A trader working on the floor of the New York Stock Exchange on Sept. 15, 2008 in New York City. Spencer Platt/Getty Images

A history of U.S. recessions

Janet Nguyen Dec 18, 2018
A trader working on the floor of the New York Stock Exchange on Sept. 15, 2008 in New York City. Spencer Platt/Getty Images

Headline after headline suggests we might have to face another recession in 2019.

Labor shortages are developing, wages are rising and the Federal Reserve is trying to slow down economic growth.

But while recessions can lead to major upheavals for many Americans, experts say that it won’t be as devastating as the Great Recession.

“That was cataclysmic — a near-death for the financial system,” Moody’s chief economist Mark Zandi told us. “This is likely to be much more typical kind of economic downturn.”

The National Bureau of Economic Research defines a recession as a “significant decline in economic activity spread across the economy, lasting more than a few months, normally visible in real GDP, real income, employment, industrial production, and wholesale-retail sales.”

A recession does not always include,as some technical definitions state, the occurrence of negative GDP growth for two consecutive quarters.

Since 1854, there have been 33 recessions, according to data from the NBER. Each has lasted, on average, for about 17.5 months.

Turmoil in the 19th century

The NBER’s first recorded recession is the period from 1857-58. It started when the New York branch of the Ohio Life Insurance and Trust Company failed.

“It was soon reported that the entire capital of the Trust’s home office had been embezzled,” wrote the Library of Congress. “Almost immediately, New York bankers put severe restrictions on even the most routine transactions.”  

Stockholders then ran to their brokers to make deals.

An 1857 September issue of Harper’s Weekly said “prominent stocks fell 8 or 10  percent in a day, and fortunes were made and lost between ten o’clock in the morning and four of the afternoon.”

Other problems that increased panic during the time included the British withdrawal of capital from U.S. banks, railroad defaults on debt, and a fall in grain prices.

But this doesn’t mean this was the “first-ever” recession in the country’s history — the NBER’s list partly has to do with the availability of data that is broadly comparable to the data available in the 20th century, according to James Poterba, the president of the NBER.

Before 1857, you’ll see there was a financial crisis in 1837, said Peter Temin, an economics professor at MIT.

The cotton industry drove banks to lend money to land prospectors which eventually created a land bubble that went bust.

“There was a rather depressed period in the early 1840s that lasted a while,” Temin said.

Poterba said the further you go back in time, the spottier the data.  

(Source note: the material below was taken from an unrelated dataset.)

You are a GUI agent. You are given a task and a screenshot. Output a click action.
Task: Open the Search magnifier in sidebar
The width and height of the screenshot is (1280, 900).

“When the economy was mostly agrarian, the weather and crop conditions were key drivers of overall economic activity. In poor harvest years, the economy was much weaker than in strong years,” he added.

Mark Zandi, chief economist at Moody’s Analytics, points out that it’s easier to measure economic activity in factories than on various different farms.

“We’ve had recessions since the beginning of the nation — major financial crises and events right from the start,” Zandi said. “I mean, one reason why the First Bank of the United States was formed was to try to smooth out some of the financial crises that were plaguing our early economy.”

There are economists who consider the first-recorded recession to be in the Book of Genesis, said Laurence Ball, an economics professor and department chair at Johns Hopkins University. 

“There are the seven years of plentitude and then the seven years of famine,” he added. “So that was maybe the first recession.” 

The recession alphabet

Prior to World War II, Zandi said recessions tended to be more “V-shaped”: a steep economic decline followed by a strong recovery.

“You had lots of liquidity, lots of bank notes, and all of a sudden, no bank notes,” Zandi said. “There was a run on the banks and that was like the floor fell out.”

To avoid these crises, the government needed a lender of last resort. Enter the Federal Reserve, established in 1913.

Nowadays, Zandi noted that recessions tend be more U-shaped: economic decline is slower, but it takes longer to turn things around.